3) Race, science and colonialism 

You’ll find a range of provocative talks across the weekend addressing racial justice and decolonialisation (including the wonderful Bonnie Greer with a talk entitled ‘My Taxi Ride with James Baldwin’ and Reni Eddo-Lodge with her challenging book, ‘Why I Am No Longer Talking To White People About Race’). But in addition to our continuing focus on racial justice, this year we’ve also got two experts coming to talk specifically about ‘race science’. Scientist Angela Saini will be talking about her much-lauded work on the murky history of the science and politics of race, in her book, ‘Superior’ (including how the far-right is attempting to repackage racism in the 21st century). And Subhadra Das examines the colonial and racist ideas of the most influential Victorian scientist, Francis Galton, the man who coined the term ‘eugenics’.

4) Migration

Join Gulwali Passarlay in the Treehouse at the festival to hear the incredible story of how, as a child refugee, he miraculously survived the harrowing year-long journey from Afghanistan to the UK on his own. And how, subsequently, he’s become a dedicated advocate for refugees and asylum seekers. Then hear Onjali Raúf – women’s and refugee human rights activist and a multi-award-winning children’s author – discussing her modern classic ‘The Boy At the Back of the Class’ and her new non-fiction guide for children, Hope on the Horizon.

5) Palestine

Greenbelt doesn’t shy away from spotlighting the Palestinian cry for justice (you can read more about why here). And this year will be no different. We’re over the moon to be welcoming Palestinian singer-songwriter, Rasha Nahas, back to the fields. We first heard Rasha while at the Palestinian Music Expo in Ramallah a few years back and instantly fell in love with her and her music. And we have no doubt you will too.

A few years ago we were privileged to showcase the work of Palestinian painter Malak Mattar. Unfortunately, although her artwork made it to the festival, Malak wasn’t able to join us that year (because of last-minute issues with her visa). But we hope this is the year we get to correct that, and embrace Malak into the Greenbelt family. We’re saying our prayers.

Israeli anthropologist Jeff Halper – whose work on peace-building in Israel-Palestine earned him a Nobel Peace Prize nomination – will also be joining us. Imagining a world beyond the dead-in-the-water ‘Two-State Solution’, Jeff will be talking about what one shared civil society (between Israel and Palestine) might look like and what impacts the continuing demolition of Palestinian homes has on the Palestinian community.

━━━━━━━━━━━━━━━━━━━━

» **EXERCISE**
Carry on the Greenbelt festival lineup piece from where it stops, after the paragraph about Jeff Halper.

» **DATA UNDER STUDY**
━━━━━━━━━━━━━━━━━━━━

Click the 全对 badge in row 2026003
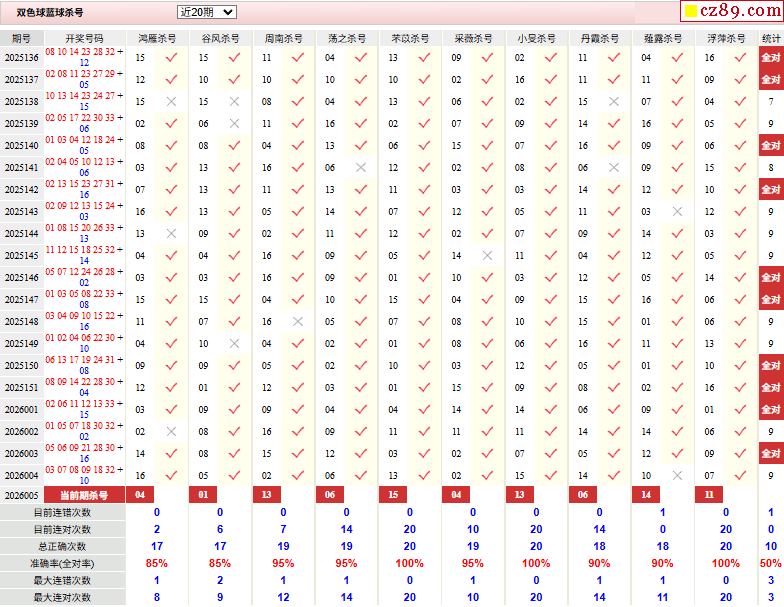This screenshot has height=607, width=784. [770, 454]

━━━━━━━━━━━━━━━━━━━━

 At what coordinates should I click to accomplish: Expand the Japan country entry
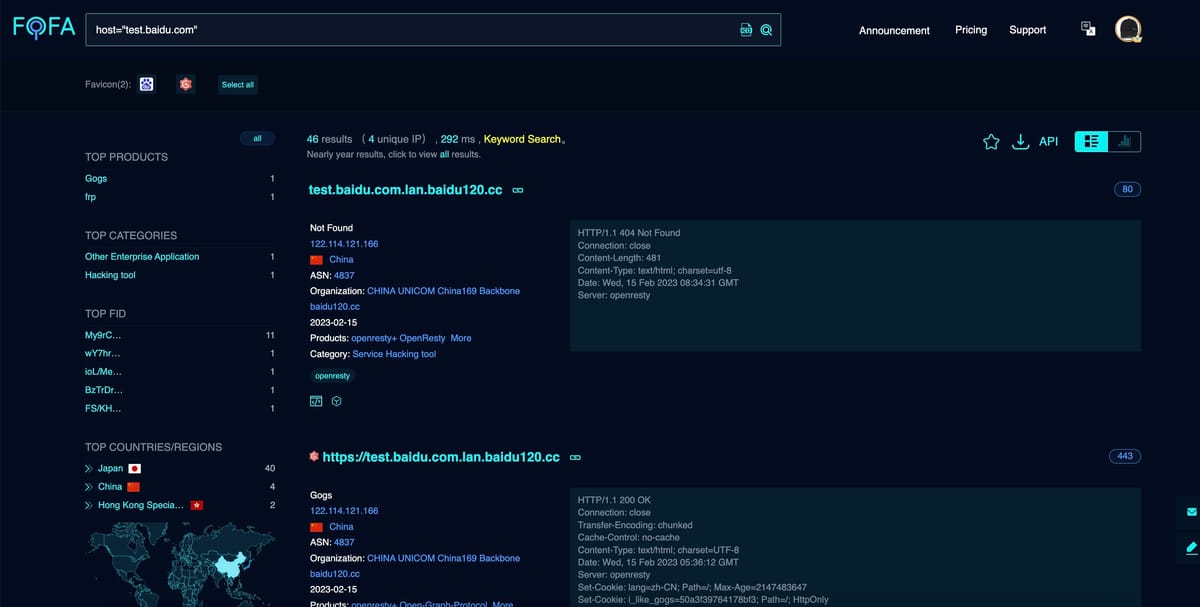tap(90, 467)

━━━━━━━━━━━━━━━━━━━━

» **WRITTEN ANSWER**
We’ll also have our associate partners, Amos Trust, with us – staging an incredible visual arts exhibition of Gazan visual artists they are working with as part of their ground-breaking ‘On Location’ project (in the Tapestry Suite up at Boughton House itself). And, in launching this radical exhibition, we’re thrilled that Brian Eno will share about his commitment to the artistry and beautiful resistance of the Palestinian people.

6) Festival Friends

At Greenbelt, we’re privileged to work with one main partner, a range of associate partners, and a few sponsors and funders. We think of them all as our Festival Friends. And, at the festival, you get the chance to learn about the vital work they do. From our main partners Christian Aid, who strive for a world without poverty, to charities like Trussell Trust, who, as well as lobbying Government for policy change in favour of the poor, support a network of more than 1,200 food bank centres. We’re very proud of the work all our ‘Festival Friends’ do, and that we do together at the festival. You’ll find them all onsite (in fact, here’s a blog all about that) – so make sure to say ‘hi’ and ask them about what they do and see how you can support them.

7) Foodbanks

At the end of the festival weekend, as you pack up your tents and get ready to head home, don’t forget to drop all your surplus non-perishable food at the Campsite Office and in the marked pens in the campsite. We’ll then donate all you leave on your behalf to a local Kettering Food Bank.